Warren De La Rue to Faraday   25 April 1861

The Observatory, | Cranford, Middlesex. | W. | April 25 1861

My dear Faraday

The following particulars of the Eclipse you may like to have1

The Sun’s semidiameter 15’ - 44”.8

The Moon’s computed for my station at the epoch of totality} 16’. 33”

The ratio of the Moon’s diameter to the sun’s diameter measured on the photographs is as 1.05244 to 1 which gives you the Moon’s semidiameter }16’.34”.3

Duration of totality at my station } 3min - 25 sec

Motion of the Moon during the totality computed } 93”
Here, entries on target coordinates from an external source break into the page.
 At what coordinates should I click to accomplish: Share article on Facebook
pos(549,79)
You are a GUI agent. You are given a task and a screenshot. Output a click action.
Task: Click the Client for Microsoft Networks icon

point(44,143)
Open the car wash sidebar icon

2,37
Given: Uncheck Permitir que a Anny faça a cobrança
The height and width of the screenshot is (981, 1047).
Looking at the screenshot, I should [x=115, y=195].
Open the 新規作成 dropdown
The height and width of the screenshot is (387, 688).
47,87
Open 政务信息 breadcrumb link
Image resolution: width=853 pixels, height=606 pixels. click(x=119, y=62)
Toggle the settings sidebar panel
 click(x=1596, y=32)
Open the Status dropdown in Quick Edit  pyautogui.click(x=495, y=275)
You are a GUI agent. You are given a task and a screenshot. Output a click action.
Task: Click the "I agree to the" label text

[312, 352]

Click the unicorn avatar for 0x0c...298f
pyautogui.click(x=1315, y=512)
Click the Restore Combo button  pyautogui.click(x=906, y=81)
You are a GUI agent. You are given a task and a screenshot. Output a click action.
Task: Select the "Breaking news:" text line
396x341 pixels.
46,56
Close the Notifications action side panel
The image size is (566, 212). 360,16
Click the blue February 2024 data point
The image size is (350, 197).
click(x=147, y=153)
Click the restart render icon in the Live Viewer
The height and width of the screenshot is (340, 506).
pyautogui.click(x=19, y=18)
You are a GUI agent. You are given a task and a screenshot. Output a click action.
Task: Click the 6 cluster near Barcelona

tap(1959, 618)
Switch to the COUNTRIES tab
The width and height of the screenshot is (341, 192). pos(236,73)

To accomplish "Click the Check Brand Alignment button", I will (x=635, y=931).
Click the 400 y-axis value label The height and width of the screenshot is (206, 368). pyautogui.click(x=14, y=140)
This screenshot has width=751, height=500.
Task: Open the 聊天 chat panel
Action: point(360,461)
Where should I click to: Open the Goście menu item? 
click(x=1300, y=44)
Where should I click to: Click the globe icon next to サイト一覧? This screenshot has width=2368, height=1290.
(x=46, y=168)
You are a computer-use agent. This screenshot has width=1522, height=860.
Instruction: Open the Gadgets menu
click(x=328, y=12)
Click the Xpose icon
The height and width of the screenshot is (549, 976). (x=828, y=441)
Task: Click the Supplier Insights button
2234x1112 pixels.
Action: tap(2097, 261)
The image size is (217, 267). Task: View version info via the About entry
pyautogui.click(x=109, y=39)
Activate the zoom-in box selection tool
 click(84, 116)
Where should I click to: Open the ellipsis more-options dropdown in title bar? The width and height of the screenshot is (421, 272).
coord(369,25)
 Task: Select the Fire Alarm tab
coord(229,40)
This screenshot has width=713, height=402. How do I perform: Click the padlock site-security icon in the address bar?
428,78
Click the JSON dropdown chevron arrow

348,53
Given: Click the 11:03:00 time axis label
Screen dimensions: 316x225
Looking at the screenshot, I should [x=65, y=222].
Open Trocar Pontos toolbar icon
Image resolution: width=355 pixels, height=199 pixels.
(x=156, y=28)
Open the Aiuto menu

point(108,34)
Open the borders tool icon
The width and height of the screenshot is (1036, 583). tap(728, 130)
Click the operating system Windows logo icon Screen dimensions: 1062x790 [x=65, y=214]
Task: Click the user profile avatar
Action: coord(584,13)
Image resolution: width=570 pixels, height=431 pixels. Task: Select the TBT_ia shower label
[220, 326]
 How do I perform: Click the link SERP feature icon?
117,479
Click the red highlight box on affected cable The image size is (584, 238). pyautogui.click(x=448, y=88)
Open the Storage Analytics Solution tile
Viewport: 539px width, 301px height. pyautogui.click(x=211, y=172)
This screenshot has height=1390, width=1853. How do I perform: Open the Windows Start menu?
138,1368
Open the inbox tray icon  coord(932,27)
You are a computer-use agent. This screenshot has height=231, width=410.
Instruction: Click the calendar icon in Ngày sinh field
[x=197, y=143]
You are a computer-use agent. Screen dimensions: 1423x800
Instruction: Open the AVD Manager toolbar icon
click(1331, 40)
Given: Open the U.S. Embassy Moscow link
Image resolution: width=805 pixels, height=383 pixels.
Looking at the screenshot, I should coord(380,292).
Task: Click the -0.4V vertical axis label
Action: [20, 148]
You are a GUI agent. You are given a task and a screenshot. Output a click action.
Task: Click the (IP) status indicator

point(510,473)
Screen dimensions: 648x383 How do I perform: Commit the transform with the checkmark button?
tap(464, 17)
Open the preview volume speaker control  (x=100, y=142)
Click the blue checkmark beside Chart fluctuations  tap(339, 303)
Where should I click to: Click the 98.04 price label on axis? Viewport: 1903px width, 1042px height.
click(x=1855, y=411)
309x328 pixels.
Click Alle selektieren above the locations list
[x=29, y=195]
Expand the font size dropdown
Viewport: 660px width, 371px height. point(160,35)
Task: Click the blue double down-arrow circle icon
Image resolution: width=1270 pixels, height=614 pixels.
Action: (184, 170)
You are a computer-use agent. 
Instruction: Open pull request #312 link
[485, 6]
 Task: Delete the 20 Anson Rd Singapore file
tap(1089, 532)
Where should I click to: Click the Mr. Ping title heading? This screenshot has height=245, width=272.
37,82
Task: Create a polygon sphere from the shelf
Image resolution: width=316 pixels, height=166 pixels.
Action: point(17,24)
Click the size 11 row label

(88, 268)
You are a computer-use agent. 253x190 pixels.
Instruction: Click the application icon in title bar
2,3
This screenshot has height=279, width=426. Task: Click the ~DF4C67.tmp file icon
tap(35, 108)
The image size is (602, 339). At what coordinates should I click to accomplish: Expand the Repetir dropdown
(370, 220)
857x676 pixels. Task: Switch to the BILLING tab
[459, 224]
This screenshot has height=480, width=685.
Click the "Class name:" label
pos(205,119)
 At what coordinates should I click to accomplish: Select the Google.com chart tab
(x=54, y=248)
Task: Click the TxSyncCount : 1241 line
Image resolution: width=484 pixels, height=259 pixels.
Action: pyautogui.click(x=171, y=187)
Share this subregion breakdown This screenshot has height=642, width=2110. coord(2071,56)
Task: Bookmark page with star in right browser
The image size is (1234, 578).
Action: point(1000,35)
Measured on photographs 93”.4

Motion during one minute the time of exposure of the first plate} 27”.22

Measured on No 1 Photograph 23”

The nearest approach of the centres of the Sun & Moon } 14”

<->

Arrived at Bilbao 9th July partially overcast

10 -- do do

Arrived at Risabellosa 11 -- cloudy

Instruments arrived in the evening

Got the meridian by Sun’s observation 12 partial cloud

13 half cloud

first solar photograph 14 cloud in morning clear afternoon

15 cloudless

16 cloudy

17 cloudy

day of eclipse <-> 18 cloudy up to 11h. 38 min

A photograph lost by clouds passing over the Sun } at 2h. 12min

In respect of the amount of light at the period of totality:- I am inclined on reflecting to think that the light in the sky must after all have been greater than that of the sky illuminated by the full moon because assuredly fewer stars were seen at the period of totality than are visible at the epoch of full moon. The colour of the light was unquestionably very different from moon light and the appearance of objects illuminated by it so very different to that we ever see under ordinary circumstances that it is difficult to render an exact account of it even to oneself and almost if not quite impossible to impart to others any idea of the peculiarity of the phenomena we witnessed. Grand beyond description was the appearance to the naked eye of the dark bronze moon surrounded by the silvery corona in a sky of an intensely dark indigo blue in its immediate neighborhood but passing through a sepia tint into a very bright orange close to the horizon. The distant mountains appearing, perhaps by contrast, of an intense blue. The colours of all objects completely changed, they were all dulled and to my eye a sort of violet-bronze tinged all things at a little distance yet the paper on which I was drawing still looked white & I could distinguish very well the various tints I had prepared to compare with the luminous prominences. It required a very strong mental effort to recall me back to my real task when I had once lifted my eyes away from the telescope, & I heartily regretted at that time that I had ever undertaken to head the photographic expedition.

Yours Very sincerely | Warren De la Rue

He needed this for Faraday (1861b), Friday Evening Discourse of 3 May 1861.

Bibliography

FARADAY, Michael (1861b): “On Mr. Warren de la Rue's Photographic Eclipse Results”, Proc. Roy. Inst., 3: 362-366.